Третье следствие абсолютизации – зто неистинное обожествление единичного человека. Игнорируя конечность и мирность (Weltlichkeit) всякого человеческого существования, упраздняют дистанцию к трансценденции как единому потаенному Богу. Абсолютизация бывает возможна также – или прежде всего – при фактической невидимости действительности возведенного в абсолют человека; верующие помогают скрыть эту действительность под покровом мифа. Если абсолютизация не есть основание новой религии,– а в этом случае она непостижима философски как иное, -то мотивы ее весьма разнообразны: она становится средством претенциозного возвышения некоторого человека и его соединенного общностью веры кружка; у властителей она становится средством легитимации существующего; она служит в обиходе для уничтожения тех, кто в сравнении с нею устоять не может. Характерно, что обожествляются или мертвые, которые уже не могут заявить протеста; или, если обожествляют живых, то избирают их как представителей бытия самих избравших, а потому инстинктивно на известных условиях, при невыполнении которых от них отказываются снова; или, что психологически понятные потребности в подчинении требуют повиновения и находят того человека, который принимает их.

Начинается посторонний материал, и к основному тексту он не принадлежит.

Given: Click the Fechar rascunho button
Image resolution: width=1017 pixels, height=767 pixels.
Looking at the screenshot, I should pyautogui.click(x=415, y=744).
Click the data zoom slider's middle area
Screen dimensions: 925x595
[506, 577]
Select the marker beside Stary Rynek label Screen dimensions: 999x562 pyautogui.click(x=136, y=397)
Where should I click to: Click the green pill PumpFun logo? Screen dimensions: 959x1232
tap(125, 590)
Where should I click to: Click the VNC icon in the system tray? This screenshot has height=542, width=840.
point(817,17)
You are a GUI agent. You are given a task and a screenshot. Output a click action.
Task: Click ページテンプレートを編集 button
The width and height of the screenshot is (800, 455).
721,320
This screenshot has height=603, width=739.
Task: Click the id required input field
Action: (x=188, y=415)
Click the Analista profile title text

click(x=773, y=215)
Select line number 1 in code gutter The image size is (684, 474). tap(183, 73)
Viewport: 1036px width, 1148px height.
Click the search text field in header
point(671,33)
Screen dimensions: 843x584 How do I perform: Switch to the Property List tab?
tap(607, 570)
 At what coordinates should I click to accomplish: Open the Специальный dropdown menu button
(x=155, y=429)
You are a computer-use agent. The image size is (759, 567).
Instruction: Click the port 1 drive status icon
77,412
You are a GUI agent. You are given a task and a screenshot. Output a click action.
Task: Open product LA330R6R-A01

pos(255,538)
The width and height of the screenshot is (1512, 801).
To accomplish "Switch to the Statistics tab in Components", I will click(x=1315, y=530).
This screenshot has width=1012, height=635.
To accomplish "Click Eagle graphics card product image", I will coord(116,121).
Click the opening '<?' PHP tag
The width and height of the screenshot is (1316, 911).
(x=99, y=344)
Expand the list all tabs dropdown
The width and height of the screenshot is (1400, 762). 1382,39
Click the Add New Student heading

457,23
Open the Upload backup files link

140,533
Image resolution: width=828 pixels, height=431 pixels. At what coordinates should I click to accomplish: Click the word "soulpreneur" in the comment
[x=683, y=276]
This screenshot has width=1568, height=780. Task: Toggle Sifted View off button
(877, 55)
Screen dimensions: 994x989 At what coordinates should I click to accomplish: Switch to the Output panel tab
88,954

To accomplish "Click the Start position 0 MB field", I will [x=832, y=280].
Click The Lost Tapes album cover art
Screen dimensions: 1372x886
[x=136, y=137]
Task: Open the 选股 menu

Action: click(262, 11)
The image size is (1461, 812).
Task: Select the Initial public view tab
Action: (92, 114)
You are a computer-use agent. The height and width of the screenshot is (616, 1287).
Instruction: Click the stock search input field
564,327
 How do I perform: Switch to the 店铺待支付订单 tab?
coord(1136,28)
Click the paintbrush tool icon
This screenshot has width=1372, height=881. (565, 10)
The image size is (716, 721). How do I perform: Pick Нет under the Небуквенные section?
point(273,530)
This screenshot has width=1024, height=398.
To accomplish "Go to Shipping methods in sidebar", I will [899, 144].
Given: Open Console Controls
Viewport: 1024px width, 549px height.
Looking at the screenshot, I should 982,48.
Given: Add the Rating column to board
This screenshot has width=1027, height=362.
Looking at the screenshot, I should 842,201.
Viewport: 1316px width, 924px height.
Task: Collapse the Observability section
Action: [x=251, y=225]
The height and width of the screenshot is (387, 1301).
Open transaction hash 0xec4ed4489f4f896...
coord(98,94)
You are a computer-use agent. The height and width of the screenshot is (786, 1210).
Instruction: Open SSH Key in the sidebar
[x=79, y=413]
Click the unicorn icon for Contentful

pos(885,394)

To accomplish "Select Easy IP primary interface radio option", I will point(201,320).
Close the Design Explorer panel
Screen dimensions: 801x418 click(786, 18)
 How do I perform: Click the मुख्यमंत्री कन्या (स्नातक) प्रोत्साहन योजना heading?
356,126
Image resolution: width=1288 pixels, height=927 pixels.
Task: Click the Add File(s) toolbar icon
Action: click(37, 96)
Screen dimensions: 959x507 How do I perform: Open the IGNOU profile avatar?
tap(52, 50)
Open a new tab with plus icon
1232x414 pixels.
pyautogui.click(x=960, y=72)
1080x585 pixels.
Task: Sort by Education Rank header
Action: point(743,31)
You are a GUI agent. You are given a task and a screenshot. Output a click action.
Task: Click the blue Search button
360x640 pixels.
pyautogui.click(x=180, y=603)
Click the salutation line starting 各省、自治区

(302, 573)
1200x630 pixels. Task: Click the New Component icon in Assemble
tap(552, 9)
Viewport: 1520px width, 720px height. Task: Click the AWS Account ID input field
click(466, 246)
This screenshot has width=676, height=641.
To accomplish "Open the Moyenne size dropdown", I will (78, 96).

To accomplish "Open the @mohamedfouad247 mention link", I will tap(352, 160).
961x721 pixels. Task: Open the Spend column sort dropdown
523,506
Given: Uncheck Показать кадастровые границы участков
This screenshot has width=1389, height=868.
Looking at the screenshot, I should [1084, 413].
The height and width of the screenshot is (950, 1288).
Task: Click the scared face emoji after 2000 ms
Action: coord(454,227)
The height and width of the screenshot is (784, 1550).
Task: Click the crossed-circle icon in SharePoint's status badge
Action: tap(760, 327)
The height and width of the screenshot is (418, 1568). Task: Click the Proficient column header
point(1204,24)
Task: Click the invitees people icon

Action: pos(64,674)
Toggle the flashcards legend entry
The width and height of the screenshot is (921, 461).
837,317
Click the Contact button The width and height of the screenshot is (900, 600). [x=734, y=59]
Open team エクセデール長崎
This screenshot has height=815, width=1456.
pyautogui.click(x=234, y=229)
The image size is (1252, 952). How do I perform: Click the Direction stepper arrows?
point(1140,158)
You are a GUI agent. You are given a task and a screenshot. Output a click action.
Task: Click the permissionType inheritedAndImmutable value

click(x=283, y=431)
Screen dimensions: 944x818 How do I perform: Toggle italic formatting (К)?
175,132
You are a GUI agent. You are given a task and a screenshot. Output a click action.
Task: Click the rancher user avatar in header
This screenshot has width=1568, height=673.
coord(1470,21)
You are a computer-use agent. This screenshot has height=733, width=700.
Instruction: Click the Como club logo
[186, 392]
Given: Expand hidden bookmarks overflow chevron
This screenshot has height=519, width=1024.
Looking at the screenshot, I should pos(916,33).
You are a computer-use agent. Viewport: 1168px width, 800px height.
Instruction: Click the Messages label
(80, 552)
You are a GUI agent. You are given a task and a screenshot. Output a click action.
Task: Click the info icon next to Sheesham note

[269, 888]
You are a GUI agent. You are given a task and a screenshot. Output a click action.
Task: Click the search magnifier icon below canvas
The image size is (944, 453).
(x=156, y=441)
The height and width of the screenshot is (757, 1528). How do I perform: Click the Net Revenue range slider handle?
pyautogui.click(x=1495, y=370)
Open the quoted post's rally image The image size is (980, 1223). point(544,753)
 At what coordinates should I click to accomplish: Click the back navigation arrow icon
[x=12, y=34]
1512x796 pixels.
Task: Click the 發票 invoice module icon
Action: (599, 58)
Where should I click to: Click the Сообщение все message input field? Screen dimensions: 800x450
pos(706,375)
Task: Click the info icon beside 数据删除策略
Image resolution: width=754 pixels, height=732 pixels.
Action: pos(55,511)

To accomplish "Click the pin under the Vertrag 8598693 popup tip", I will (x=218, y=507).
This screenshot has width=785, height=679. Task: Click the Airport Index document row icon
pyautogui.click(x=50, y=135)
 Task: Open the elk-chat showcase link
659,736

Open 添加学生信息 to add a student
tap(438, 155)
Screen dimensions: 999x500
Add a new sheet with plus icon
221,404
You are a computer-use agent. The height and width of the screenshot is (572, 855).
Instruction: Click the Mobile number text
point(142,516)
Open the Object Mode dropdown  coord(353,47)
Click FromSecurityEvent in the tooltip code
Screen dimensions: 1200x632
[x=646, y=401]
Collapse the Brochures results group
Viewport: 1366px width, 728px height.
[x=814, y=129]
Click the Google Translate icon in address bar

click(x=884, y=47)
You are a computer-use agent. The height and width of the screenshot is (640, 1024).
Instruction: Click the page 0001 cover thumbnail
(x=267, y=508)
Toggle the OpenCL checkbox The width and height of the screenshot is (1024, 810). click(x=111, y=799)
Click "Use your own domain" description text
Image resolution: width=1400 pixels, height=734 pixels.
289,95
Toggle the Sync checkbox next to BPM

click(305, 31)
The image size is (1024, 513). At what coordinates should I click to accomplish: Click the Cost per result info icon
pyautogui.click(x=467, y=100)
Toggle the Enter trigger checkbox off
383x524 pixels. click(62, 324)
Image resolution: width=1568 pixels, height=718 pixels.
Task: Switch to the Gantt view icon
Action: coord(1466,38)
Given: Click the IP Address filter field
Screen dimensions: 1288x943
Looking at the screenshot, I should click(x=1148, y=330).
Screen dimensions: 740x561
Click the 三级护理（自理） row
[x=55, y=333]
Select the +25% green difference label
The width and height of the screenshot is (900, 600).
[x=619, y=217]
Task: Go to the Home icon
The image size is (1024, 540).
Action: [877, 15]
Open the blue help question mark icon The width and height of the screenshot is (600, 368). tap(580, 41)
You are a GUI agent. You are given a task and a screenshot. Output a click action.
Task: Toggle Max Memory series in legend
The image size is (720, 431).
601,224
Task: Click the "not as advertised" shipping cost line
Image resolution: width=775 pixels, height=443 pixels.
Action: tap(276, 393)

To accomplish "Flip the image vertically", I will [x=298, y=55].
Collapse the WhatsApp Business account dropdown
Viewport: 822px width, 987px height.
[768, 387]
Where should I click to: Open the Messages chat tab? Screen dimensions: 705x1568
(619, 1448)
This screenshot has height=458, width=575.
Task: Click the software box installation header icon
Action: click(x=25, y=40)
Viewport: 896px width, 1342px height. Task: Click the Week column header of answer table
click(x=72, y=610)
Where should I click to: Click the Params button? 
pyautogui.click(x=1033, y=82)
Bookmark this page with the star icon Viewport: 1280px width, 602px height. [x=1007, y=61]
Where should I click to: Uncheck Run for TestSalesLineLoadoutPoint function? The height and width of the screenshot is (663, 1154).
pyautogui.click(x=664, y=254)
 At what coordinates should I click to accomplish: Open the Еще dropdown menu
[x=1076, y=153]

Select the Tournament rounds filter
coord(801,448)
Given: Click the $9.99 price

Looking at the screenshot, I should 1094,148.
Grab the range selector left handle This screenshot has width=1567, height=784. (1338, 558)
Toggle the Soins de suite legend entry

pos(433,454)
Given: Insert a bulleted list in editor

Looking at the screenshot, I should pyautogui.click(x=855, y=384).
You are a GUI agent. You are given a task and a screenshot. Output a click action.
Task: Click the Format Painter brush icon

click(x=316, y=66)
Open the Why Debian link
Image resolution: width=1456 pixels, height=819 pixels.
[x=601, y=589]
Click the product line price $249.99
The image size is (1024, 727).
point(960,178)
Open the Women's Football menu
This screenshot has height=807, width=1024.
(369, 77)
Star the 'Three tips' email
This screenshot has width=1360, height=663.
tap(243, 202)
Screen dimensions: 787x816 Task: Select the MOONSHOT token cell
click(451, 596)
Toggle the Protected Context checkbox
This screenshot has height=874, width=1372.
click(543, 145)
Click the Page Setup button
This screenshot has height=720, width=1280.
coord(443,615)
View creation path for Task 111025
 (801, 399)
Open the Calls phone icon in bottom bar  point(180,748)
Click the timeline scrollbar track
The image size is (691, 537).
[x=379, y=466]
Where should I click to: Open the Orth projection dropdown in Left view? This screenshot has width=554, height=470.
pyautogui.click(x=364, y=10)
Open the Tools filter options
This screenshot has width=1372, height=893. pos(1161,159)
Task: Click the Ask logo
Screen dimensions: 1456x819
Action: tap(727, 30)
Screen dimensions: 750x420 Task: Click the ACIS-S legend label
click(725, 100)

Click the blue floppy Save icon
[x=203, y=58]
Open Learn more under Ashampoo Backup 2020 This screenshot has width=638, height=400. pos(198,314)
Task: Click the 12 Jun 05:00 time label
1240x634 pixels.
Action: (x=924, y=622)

3. Объективное величие и экзистенция.
- Если абсолютизация образов человеческого величия отменяет экзистенцию, то все же экзистенция не противоположна величию.
Только то, что выступает вовне, становится действительным для других. Экзистенция тем действительнее и светлее в коммуникации, чем яснее говорит она в среде того, что объективно составляет величие человека. Самая решительная экзистенция возможна в великом человеке. Абсолютная душевность (Innerlichkeit), если она не может достичь откровения (Offenbanverden) в коммуникации, существует разве только для своей трансценденции. Она ничего не означает в мире, она даже не существует. Никто не может утверждать ее за собою перед другими или безусловно утверждать ее в других. Но душевная жизнь открывается в объективациях, получающих в человеческом величии несравненную возможность обрести язык, чтобы будить другие экзистенции.